-- Short task --
Copy every line of the records that contains the word "legend", keeping only lines where the case matches.

-- Given data --
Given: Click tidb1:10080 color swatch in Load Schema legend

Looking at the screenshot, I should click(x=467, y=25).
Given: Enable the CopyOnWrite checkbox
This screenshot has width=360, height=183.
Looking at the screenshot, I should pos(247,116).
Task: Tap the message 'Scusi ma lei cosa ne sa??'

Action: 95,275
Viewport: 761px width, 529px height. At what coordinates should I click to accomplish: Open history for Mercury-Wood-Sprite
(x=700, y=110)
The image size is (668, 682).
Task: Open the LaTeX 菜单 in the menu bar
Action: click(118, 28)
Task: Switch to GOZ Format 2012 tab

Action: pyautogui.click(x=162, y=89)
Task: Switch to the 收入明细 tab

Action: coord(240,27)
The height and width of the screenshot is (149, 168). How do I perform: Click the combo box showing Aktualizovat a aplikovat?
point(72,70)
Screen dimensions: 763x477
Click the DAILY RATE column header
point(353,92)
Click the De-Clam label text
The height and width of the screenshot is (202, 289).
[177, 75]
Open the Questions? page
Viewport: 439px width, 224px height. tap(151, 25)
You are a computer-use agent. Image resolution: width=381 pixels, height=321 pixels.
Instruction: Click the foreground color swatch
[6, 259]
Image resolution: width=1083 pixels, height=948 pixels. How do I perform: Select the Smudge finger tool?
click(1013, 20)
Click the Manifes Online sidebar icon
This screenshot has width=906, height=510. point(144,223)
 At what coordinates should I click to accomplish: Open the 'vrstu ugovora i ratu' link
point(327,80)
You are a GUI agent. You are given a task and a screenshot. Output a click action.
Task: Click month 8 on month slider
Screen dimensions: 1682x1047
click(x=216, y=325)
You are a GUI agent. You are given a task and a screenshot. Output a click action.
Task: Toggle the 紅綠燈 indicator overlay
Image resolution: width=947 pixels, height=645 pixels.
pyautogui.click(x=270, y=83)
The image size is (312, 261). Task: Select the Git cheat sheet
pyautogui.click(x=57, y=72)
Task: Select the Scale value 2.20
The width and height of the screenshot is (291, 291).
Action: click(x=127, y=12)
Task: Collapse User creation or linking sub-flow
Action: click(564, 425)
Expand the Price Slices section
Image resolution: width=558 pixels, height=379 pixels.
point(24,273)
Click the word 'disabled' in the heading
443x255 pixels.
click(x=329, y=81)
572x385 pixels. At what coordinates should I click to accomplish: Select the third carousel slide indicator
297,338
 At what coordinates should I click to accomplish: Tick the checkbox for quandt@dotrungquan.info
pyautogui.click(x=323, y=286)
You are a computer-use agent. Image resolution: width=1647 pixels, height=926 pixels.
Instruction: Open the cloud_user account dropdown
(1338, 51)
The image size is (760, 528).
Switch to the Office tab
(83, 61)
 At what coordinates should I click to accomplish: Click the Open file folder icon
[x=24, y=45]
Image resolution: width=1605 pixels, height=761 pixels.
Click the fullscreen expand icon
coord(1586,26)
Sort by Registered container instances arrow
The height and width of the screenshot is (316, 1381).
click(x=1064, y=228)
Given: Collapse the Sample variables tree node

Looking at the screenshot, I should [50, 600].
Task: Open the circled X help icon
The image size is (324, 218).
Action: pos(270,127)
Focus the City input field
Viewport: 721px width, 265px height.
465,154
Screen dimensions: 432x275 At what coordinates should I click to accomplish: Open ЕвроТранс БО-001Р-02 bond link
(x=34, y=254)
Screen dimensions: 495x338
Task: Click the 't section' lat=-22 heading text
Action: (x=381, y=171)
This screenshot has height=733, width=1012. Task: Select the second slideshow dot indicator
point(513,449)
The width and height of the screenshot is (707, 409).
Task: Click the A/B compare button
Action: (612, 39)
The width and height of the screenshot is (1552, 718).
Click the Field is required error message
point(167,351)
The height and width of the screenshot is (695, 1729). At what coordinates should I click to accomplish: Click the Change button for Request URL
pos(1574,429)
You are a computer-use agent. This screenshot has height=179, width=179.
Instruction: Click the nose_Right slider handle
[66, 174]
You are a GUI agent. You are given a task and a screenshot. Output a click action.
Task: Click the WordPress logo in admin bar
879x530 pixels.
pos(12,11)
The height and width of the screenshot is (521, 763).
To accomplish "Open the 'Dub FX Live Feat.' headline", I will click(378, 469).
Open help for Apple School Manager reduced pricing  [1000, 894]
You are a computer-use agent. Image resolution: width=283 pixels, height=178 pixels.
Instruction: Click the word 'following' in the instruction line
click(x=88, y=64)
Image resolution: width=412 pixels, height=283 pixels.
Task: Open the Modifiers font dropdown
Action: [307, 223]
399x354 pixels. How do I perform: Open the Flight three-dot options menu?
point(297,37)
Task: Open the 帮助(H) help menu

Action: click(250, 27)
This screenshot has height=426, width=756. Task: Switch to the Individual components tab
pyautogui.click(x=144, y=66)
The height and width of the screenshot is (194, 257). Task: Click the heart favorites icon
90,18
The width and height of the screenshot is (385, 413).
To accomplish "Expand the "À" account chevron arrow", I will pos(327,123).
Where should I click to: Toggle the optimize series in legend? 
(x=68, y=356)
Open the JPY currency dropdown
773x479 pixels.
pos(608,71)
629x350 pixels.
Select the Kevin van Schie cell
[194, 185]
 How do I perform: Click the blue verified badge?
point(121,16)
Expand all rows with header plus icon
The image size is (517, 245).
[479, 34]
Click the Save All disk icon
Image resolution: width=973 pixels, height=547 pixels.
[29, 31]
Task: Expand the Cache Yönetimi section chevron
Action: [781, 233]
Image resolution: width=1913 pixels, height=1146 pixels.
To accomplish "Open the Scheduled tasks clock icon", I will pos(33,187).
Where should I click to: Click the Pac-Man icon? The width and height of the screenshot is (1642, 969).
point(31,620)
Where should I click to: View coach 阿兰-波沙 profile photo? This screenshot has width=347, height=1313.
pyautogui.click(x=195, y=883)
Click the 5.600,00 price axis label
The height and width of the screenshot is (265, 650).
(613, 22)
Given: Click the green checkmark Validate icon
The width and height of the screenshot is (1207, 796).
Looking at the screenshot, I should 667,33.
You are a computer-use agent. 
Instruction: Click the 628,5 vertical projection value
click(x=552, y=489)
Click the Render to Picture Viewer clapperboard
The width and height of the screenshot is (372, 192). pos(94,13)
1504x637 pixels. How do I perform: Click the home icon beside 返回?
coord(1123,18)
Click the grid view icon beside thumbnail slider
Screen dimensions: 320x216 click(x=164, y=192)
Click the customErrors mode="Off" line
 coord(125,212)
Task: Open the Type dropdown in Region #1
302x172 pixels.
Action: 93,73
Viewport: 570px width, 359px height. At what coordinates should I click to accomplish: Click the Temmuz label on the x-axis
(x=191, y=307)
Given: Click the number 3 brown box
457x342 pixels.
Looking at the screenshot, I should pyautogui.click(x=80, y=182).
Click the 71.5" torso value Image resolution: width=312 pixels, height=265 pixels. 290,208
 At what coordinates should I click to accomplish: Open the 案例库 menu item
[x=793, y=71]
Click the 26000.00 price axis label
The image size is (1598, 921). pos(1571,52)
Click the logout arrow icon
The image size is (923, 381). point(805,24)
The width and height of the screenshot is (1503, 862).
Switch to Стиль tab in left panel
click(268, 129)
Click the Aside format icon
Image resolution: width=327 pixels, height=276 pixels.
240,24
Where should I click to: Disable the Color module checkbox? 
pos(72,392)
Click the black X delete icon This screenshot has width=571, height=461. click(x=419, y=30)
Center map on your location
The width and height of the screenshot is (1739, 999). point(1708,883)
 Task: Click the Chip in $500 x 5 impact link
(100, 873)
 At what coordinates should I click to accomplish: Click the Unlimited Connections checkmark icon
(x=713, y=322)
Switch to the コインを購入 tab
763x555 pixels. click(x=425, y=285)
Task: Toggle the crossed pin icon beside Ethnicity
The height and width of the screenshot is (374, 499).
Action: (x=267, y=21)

-- Full response --
Given: Click tidb1:10080 color swatch in Load Schema legend
Where should I click to: Toggle the optimize series in legend? 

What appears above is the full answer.